Local Computer Privileged Identity Management
Because local computer administrator accounts effectively “own the machine”, and have full access to all local resources, including databases, they are a primary target for hackers.
This initial local admin hack then provides the springboard from which additional attacks take place.
Such access not only represents a potential audit risk for regulations (such as SOX, HIPPA, PCI-DSS, FINMA, MAS, FISMA, and NERC) but poses increased risks for your entire network and contents.
To prevent this, first, EmpowerID inventories your servers to discover, monitor, and control local users and groups, including local administrators.
EmpowerID then uses role and attribute-based access control (RBAC and ABAC) policies to:
- Control membership to the local administrators group.

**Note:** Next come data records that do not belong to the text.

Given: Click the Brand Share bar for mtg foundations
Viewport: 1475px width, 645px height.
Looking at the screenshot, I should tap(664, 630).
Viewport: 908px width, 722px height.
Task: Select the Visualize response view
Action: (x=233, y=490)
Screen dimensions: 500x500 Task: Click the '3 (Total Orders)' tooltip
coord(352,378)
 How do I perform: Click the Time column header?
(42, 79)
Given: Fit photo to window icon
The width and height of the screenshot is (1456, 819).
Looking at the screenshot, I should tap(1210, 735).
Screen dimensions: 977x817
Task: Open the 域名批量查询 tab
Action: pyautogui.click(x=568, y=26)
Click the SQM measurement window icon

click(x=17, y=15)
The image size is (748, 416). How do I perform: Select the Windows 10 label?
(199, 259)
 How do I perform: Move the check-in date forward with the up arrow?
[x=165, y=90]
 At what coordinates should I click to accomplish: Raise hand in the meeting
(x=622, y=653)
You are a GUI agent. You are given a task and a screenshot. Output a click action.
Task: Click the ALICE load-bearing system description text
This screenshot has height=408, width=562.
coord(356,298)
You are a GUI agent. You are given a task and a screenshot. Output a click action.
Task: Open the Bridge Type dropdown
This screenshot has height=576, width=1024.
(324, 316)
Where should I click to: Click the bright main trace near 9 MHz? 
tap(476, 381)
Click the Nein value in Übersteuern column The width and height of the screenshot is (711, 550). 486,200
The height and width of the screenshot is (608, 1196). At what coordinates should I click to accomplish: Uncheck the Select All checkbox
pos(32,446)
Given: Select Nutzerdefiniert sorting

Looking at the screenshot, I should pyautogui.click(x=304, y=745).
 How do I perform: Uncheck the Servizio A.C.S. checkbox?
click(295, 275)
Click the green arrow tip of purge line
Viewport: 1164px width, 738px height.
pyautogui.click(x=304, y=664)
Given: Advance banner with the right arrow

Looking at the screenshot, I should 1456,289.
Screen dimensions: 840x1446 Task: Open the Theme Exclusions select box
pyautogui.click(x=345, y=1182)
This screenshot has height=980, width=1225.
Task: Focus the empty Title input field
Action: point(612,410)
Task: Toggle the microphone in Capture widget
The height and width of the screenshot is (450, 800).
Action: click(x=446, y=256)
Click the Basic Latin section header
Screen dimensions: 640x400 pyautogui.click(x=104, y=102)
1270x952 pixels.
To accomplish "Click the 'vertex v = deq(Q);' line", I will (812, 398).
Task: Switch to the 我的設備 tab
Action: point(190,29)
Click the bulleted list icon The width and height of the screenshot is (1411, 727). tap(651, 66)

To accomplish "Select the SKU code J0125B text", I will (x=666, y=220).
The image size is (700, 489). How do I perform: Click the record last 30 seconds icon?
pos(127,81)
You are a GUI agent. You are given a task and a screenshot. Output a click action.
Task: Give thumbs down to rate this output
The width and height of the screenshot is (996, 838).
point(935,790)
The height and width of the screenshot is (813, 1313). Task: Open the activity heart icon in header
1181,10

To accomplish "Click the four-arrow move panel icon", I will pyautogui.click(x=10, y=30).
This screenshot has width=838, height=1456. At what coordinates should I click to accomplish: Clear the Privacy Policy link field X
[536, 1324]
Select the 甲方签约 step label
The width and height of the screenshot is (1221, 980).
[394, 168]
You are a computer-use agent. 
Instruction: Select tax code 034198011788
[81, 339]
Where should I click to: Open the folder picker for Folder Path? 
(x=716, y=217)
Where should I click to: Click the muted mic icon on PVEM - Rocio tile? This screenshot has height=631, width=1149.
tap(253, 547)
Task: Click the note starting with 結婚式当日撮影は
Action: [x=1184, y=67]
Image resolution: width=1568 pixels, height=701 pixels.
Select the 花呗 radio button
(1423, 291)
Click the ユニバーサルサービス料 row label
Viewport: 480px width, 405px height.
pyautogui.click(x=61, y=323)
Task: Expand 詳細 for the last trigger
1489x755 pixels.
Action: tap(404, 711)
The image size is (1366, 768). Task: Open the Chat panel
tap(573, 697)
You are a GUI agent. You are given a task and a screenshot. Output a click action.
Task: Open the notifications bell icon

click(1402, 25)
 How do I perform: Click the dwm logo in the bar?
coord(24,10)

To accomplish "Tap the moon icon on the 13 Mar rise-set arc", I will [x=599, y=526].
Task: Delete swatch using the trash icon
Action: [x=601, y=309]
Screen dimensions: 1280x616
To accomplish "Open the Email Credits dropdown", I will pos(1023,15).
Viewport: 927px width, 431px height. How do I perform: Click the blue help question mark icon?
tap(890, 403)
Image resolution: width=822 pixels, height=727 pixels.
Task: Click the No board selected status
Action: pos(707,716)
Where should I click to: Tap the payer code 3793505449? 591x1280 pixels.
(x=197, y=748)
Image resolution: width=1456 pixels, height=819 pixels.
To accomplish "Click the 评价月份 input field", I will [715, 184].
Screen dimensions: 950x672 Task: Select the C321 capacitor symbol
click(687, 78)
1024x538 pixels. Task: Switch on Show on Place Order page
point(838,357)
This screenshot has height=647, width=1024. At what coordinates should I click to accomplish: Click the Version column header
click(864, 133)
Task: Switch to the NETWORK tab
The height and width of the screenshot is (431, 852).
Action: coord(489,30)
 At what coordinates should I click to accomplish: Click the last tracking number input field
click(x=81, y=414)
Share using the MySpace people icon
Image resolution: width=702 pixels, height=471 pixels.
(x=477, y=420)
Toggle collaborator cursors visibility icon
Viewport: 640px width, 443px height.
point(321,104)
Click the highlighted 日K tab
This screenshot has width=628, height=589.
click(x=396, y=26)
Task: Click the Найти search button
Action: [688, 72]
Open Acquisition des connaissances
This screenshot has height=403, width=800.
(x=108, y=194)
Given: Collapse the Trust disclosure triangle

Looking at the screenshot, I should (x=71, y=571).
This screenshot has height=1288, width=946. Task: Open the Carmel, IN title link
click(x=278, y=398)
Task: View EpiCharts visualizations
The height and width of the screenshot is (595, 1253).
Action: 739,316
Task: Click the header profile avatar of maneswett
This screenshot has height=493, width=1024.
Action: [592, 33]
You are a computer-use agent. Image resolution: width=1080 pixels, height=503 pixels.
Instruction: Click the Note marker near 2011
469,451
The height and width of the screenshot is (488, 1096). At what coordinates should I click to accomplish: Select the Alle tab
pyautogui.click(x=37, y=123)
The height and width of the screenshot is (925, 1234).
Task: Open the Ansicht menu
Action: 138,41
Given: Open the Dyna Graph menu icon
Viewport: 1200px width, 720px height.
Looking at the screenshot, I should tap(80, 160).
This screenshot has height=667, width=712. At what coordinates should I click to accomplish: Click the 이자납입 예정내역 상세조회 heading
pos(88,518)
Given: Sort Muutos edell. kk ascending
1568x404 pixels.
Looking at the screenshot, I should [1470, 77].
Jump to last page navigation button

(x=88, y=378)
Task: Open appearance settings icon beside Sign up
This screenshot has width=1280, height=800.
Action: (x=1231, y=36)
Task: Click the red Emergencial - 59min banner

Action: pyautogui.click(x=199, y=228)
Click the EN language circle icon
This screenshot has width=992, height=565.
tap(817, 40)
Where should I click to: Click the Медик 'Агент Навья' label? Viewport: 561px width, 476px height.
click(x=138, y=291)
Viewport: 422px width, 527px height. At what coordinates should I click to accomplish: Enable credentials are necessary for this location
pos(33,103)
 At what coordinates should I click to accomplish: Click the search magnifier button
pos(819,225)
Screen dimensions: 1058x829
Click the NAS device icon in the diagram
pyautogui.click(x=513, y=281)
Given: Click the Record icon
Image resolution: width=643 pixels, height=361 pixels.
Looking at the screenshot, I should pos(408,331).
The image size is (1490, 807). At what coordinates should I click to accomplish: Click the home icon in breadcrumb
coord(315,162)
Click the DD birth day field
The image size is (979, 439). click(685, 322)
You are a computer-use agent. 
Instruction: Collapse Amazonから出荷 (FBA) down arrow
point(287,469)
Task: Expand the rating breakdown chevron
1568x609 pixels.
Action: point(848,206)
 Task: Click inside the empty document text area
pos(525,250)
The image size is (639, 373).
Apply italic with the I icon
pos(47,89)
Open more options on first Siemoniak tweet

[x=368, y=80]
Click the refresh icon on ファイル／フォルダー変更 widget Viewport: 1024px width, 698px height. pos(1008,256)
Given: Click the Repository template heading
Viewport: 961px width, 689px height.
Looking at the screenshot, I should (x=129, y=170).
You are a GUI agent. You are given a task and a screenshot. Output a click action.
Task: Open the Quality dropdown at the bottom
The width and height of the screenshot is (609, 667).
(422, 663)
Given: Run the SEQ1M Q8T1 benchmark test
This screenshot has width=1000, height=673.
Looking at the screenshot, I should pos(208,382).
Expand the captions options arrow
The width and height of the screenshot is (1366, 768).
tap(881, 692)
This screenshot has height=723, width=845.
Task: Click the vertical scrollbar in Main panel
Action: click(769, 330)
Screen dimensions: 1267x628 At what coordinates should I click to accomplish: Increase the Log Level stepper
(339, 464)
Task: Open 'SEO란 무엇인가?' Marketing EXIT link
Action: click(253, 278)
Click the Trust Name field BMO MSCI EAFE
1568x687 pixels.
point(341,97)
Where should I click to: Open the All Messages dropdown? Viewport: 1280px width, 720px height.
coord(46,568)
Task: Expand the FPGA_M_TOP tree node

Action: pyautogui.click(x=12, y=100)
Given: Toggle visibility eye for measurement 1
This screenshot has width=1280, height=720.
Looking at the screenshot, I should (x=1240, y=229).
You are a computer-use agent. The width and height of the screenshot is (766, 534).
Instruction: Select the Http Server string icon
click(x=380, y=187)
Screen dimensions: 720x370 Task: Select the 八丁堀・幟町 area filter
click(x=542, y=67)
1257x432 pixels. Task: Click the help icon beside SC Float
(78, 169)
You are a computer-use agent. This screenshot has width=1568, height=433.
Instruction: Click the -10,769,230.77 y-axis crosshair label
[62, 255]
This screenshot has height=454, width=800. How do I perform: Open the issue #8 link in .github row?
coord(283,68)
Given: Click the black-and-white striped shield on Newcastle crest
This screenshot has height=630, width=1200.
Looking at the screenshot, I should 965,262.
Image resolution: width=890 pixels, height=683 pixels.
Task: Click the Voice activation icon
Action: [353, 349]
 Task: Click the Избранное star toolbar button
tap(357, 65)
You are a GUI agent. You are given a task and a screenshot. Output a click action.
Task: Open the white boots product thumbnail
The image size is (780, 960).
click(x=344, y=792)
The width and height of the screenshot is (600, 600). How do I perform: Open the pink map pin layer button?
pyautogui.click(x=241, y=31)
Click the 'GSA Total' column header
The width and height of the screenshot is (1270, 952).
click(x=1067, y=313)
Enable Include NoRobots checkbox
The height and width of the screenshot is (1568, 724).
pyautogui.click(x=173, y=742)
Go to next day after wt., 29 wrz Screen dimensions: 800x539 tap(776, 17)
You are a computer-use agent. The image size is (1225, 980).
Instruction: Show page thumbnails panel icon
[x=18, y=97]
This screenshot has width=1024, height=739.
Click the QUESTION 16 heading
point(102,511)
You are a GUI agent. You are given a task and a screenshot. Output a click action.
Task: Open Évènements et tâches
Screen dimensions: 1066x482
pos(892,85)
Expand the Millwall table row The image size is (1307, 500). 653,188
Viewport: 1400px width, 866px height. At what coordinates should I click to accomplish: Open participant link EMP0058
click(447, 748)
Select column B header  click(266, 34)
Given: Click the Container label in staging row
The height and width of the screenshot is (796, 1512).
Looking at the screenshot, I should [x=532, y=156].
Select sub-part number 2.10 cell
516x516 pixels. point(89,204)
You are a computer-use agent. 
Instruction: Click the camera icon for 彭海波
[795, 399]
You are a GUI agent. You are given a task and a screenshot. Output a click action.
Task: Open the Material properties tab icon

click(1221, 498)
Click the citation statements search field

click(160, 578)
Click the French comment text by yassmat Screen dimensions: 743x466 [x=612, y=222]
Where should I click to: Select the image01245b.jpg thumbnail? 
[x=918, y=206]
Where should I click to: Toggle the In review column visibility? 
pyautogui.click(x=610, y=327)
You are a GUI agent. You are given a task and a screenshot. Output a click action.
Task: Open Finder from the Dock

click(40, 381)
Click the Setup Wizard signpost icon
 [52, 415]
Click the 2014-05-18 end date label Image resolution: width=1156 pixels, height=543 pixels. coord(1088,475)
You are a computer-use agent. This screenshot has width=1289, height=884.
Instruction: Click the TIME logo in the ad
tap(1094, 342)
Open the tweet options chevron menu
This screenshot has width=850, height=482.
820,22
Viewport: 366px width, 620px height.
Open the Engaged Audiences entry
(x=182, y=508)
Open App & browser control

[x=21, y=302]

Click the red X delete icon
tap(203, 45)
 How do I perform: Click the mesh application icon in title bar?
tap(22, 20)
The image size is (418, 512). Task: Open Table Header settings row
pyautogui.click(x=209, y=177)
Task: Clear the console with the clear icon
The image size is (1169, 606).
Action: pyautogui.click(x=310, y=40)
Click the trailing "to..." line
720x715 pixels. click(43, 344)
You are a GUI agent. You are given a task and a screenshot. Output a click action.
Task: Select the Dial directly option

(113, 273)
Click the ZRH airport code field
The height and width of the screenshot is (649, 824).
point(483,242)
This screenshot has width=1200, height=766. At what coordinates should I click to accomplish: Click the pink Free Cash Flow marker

- Allow for access requests through the IT Shop.
One additional function that EmpowerID offers is that all privileged identities can be assigned to policies that automate the rotation of their passwords. In accordance with such policies, and across your entire connected and managed system, EmpowerID resets passwords and updates the vaulted information.
Privileged Account Discovery and Password Rotation
EmpowerID’s Computer Identity Management automatically discovers and manages local privileged accounts and groups on all your server systems, including Windows, Linux and Unix, and VMware ESXi.
Once identified, these privileged identities can be recertified, assigned to owners, and managed throughout their entire lifecycle.
In the same manner as with Local Privileged Account Discovery, passwords can be set to rotate on a schedule thereby reducing the window of opportunity in which hackers can compromise a password.
Windows Service and IIS App Pool Identities
For Windows servers, EmpowerID can drill-down to a deeper level and inventory and manage the identities that are used for Windows Services and IIS Application Pools.
Typically, these identities are undermanaged and use static passwords. Not only does that raise two red flags, but this is further exacerbated by two additional challenges:
- the challenge of knowing which systems these identities are actually on
- the efforts required to update these systems following a password change.
EmpowerID handles these special identities and challenges automatically.
It does so by automating system updates each time the password is rotated. Moreover, admins can also assign vaulted privileged identities to Services and IIS App Pools through web-based workflows and set them on a rotation schedule to close this critical vulnerability.
As mentioned previously, with EmpowerID, all privileged identities can be assigned to policies that automate the rotation of their passwords.
Through its extensive network of connectors, EmpowerID can then automatically reset the passwords in your entire managed system and update vaulted information, as required.